Assignment: Lines from the one containing "Task: Edit the" through the final line of the records below are needed, copied exactly, with no pictures.

Dataset entries:
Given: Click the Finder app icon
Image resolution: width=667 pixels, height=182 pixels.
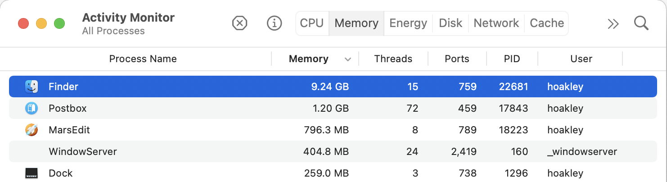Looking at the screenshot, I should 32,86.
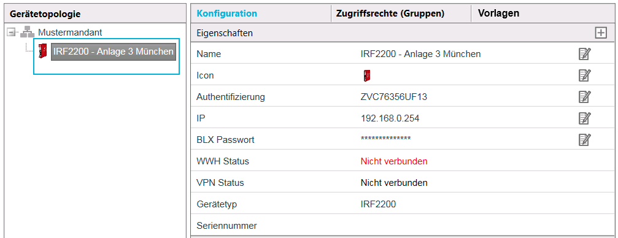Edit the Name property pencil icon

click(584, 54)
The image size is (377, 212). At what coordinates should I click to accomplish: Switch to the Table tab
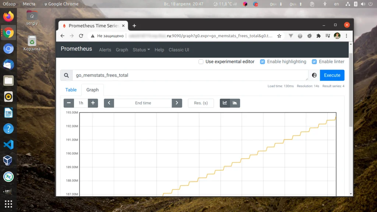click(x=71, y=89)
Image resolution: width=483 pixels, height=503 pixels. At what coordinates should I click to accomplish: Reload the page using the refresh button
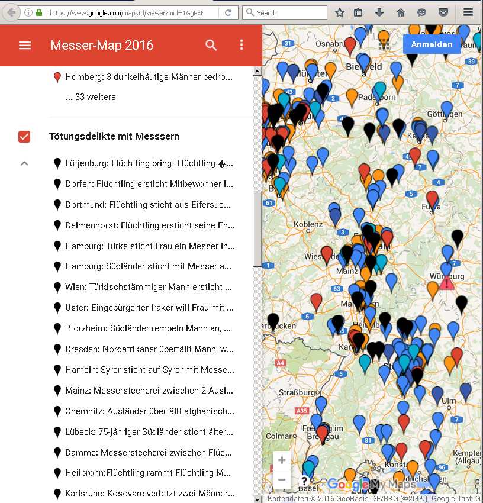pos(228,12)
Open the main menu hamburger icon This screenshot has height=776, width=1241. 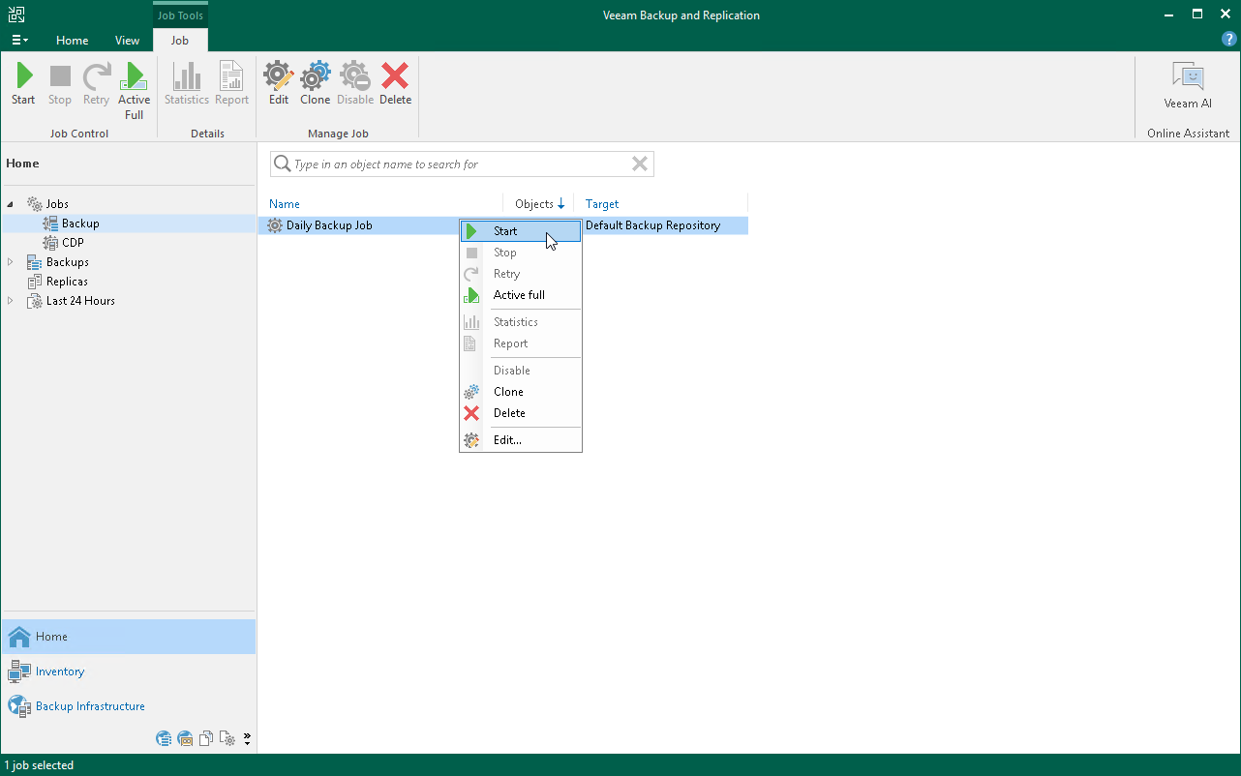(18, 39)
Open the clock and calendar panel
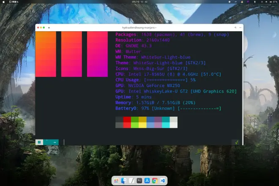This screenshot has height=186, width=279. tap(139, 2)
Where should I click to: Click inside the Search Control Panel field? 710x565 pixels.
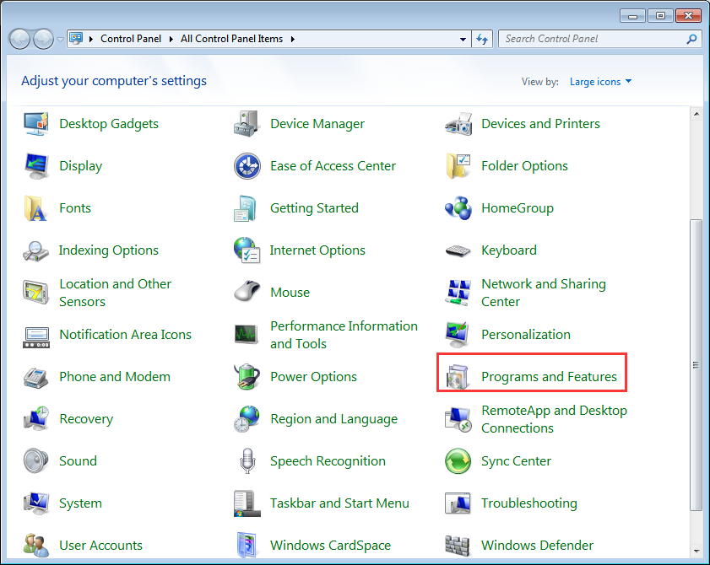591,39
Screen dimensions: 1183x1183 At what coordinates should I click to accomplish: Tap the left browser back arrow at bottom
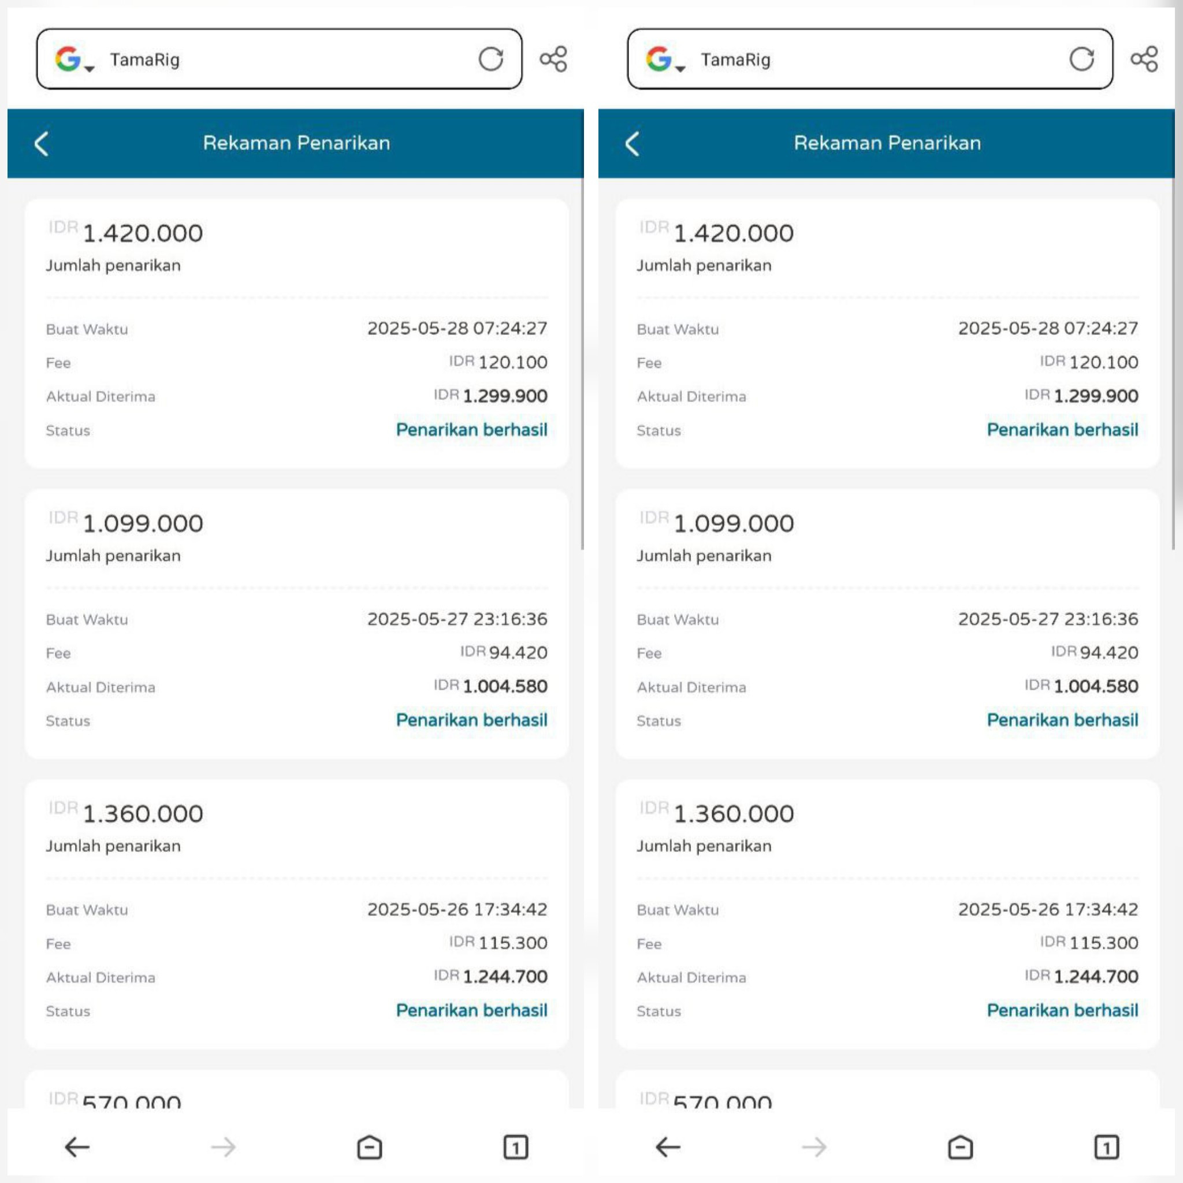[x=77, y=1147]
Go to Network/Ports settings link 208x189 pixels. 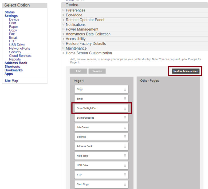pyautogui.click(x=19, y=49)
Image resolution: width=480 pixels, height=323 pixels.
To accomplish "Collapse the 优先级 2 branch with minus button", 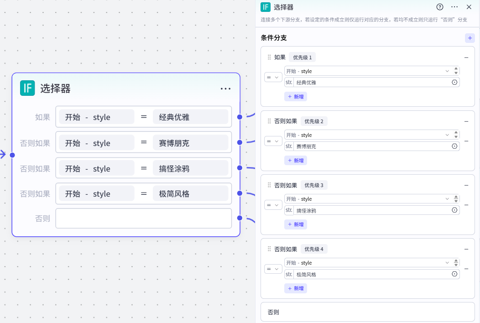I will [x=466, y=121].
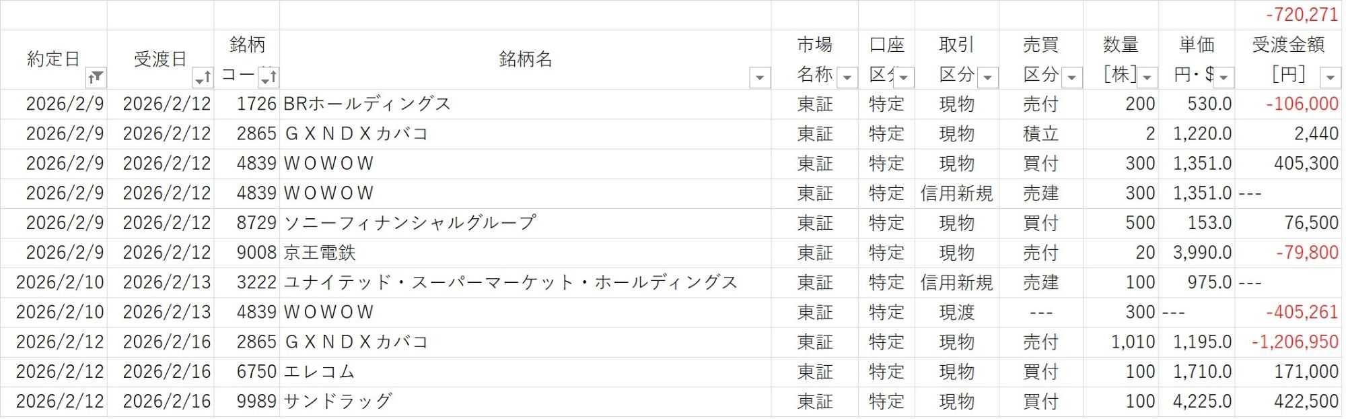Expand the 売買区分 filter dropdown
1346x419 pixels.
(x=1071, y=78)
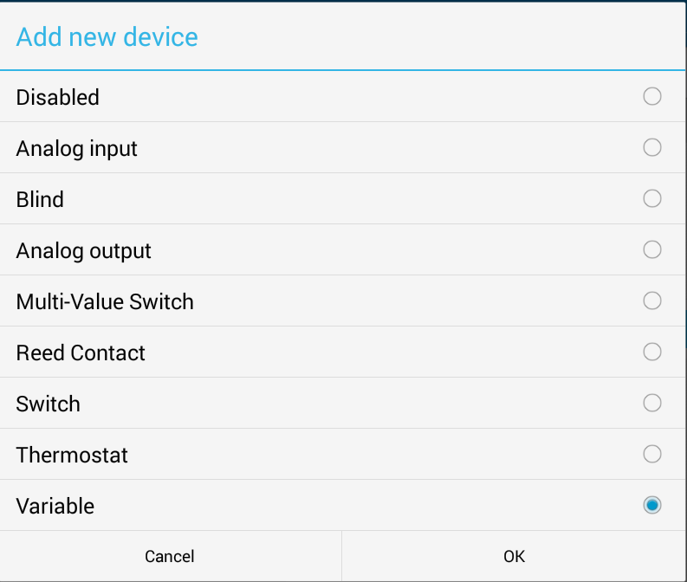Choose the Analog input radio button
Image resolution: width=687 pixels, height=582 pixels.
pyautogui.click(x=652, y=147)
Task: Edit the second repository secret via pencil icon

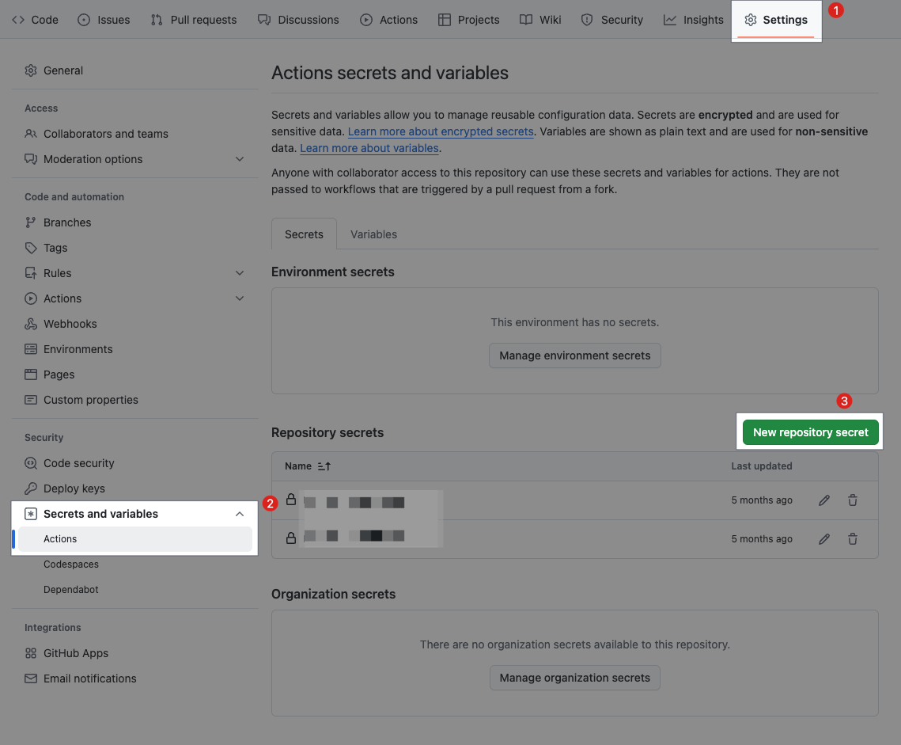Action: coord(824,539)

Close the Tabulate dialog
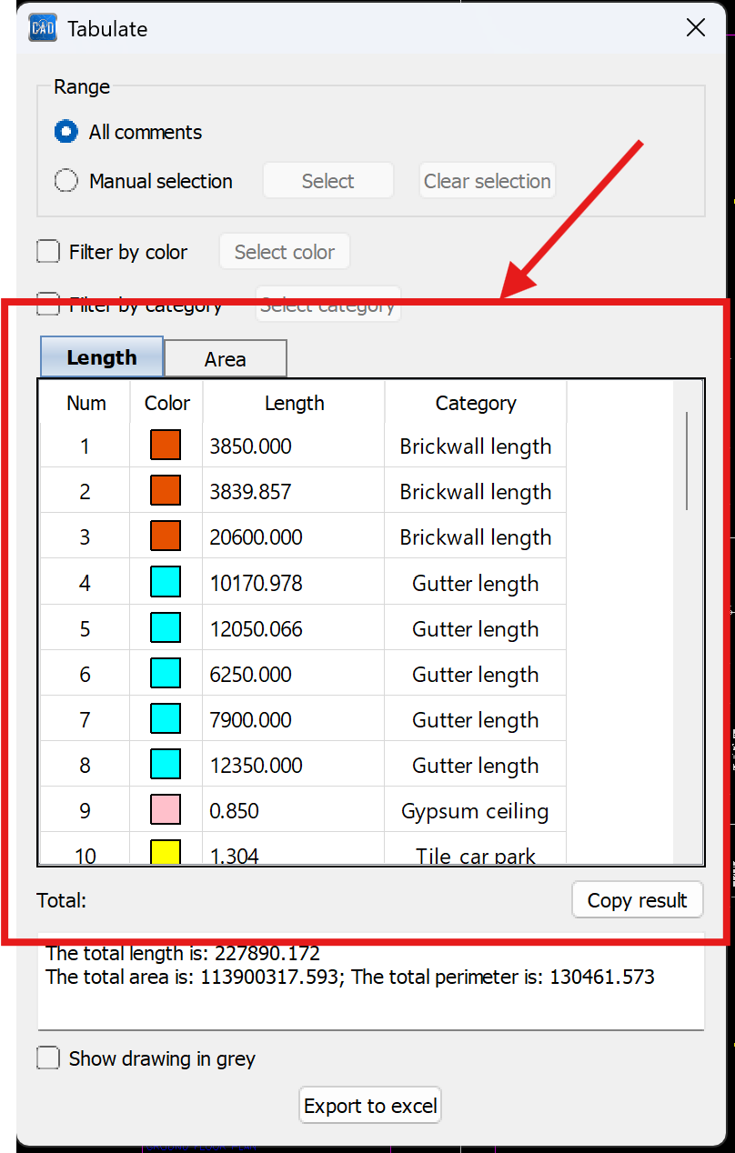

Solution below:
Task: Edit the second repository secret via pencil icon

Action: coord(824,539)

Close the Tabulate dialog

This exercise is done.